- [SUPPLIED MATERIAL]:
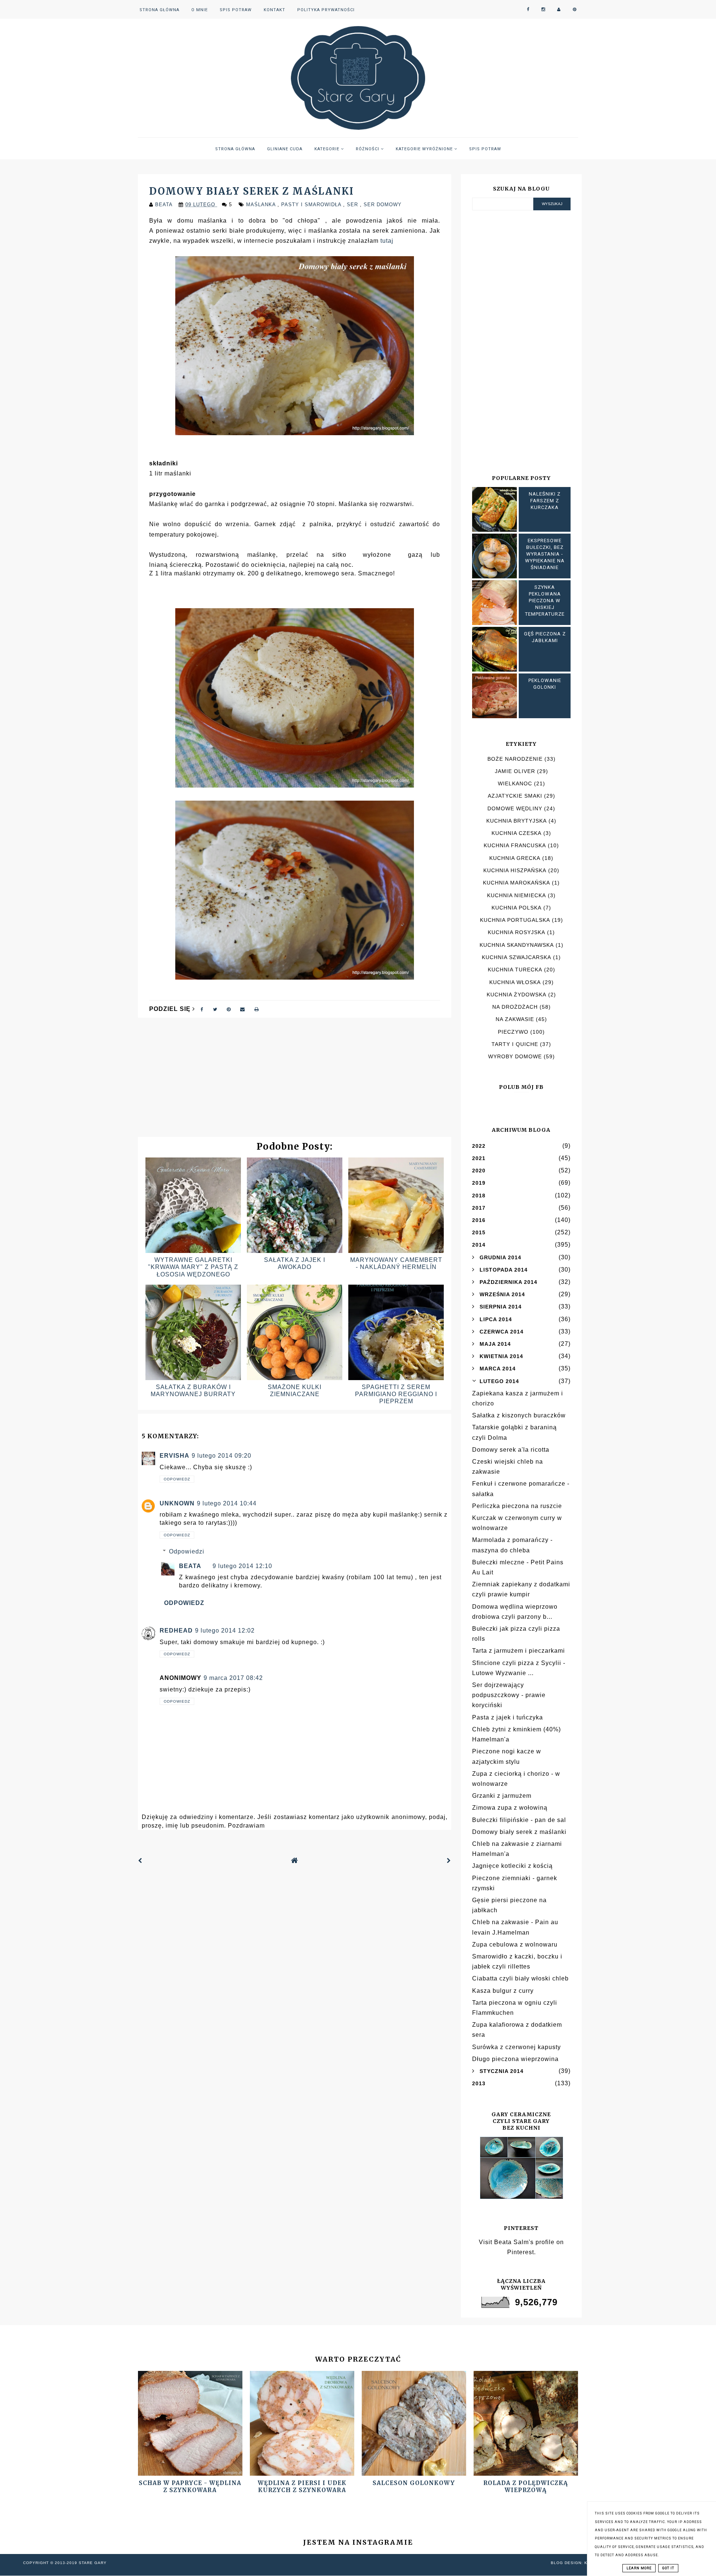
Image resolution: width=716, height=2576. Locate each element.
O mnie (199, 9)
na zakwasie (515, 1019)
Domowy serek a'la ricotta (510, 1449)
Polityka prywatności (326, 9)
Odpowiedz (177, 1479)
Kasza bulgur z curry (503, 1991)
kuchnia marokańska (516, 883)
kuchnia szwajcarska (516, 957)
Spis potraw (236, 9)
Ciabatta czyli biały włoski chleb (520, 1978)
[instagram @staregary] (543, 9)
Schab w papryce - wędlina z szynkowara (190, 2486)
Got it (668, 2568)
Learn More (638, 2568)
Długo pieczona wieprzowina (515, 2059)
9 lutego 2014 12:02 (225, 1630)
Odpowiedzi (186, 1551)
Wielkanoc (515, 783)
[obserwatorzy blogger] (559, 9)
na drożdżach (515, 1007)
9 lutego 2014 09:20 (221, 1455)
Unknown (177, 1503)
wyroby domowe (515, 1056)
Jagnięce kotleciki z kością (512, 1866)
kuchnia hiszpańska (514, 870)
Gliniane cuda (284, 149)
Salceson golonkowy (414, 2483)
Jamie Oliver (515, 771)
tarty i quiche (515, 1044)
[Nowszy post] (140, 1860)
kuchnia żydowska (516, 995)
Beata (190, 1566)
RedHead (176, 1630)
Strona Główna (159, 9)
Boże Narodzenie (515, 759)
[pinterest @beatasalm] (575, 9)
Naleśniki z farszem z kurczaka (544, 500)
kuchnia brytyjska (516, 821)
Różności (368, 149)
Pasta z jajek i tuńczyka (507, 1717)
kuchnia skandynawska (517, 945)
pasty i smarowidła (312, 204)
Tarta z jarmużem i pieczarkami (518, 1650)
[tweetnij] (215, 1009)
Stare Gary (93, 2563)
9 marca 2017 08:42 (233, 1678)
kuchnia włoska (515, 982)
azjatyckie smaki (515, 796)
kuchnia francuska (515, 845)
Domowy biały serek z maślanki (519, 1832)
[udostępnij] (202, 1009)
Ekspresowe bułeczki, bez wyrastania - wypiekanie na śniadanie (545, 554)
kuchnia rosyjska (516, 932)
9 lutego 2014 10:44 (227, 1503)
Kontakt (274, 9)
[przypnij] (229, 1009)
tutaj (386, 241)
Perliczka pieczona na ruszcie (517, 1506)
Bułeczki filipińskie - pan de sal (519, 1820)
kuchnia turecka (515, 970)
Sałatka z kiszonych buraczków (519, 1415)
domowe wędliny (514, 808)
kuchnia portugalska (515, 920)
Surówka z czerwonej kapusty (516, 2047)
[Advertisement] (294, 1081)
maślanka (261, 204)
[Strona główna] (294, 1861)
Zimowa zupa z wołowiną (509, 1807)
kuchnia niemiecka (516, 895)
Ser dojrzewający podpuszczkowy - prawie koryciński (509, 1695)
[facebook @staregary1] (528, 9)
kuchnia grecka (514, 858)
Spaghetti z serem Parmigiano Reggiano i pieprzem (396, 1394)
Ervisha (174, 1455)
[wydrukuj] (257, 1009)
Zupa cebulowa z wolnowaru (515, 1944)
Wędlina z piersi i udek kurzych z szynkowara (302, 2486)
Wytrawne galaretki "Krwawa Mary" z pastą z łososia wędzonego (193, 1267)
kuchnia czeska (516, 833)
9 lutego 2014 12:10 (242, 1566)
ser (353, 204)
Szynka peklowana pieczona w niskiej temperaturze (545, 600)
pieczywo (513, 1032)
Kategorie (327, 149)
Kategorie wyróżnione (425, 149)
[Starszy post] (449, 1860)
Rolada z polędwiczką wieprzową (525, 2486)
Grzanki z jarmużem (501, 1796)
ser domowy (383, 204)
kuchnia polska (516, 908)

- [TASK TO CARRY OUT]: For every line of the data above that contains "lutego", copy that line.

- [SOLUTION TO THIS TASK]:
9 lutego 2014 12:02 (225, 1630)
9 lutego 2014 09:20 (221, 1455)
9 lutego 2014 10:44 (227, 1503)
9 lutego 2014 12:10 (242, 1566)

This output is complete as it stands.